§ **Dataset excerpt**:
------

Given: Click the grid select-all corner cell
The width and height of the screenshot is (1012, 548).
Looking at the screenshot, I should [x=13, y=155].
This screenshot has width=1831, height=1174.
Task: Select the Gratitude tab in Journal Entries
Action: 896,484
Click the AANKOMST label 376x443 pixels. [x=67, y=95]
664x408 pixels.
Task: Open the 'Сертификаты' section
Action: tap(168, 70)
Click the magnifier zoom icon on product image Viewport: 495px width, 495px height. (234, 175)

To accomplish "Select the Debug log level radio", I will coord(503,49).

------

§ **DIRECTIVE**: Rewrite the records above, changing every "Click" to "Press" and leaving everything else unchanged.

§ **TASK RESPONSE**:
Given: Press the grid select-all corner cell
The width and height of the screenshot is (1012, 548).
Looking at the screenshot, I should [x=13, y=155].
This screenshot has width=1831, height=1174.
Task: Select the Gratitude tab in Journal Entries
Action: 896,484
Press the AANKOMST label 376x443 pixels. [x=67, y=95]
664x408 pixels.
Task: Open the 'Сертификаты' section
Action: tap(168, 70)
Press the magnifier zoom icon on product image Viewport: 495px width, 495px height. (234, 175)

To accomplish "Select the Debug log level radio", I will coord(503,49).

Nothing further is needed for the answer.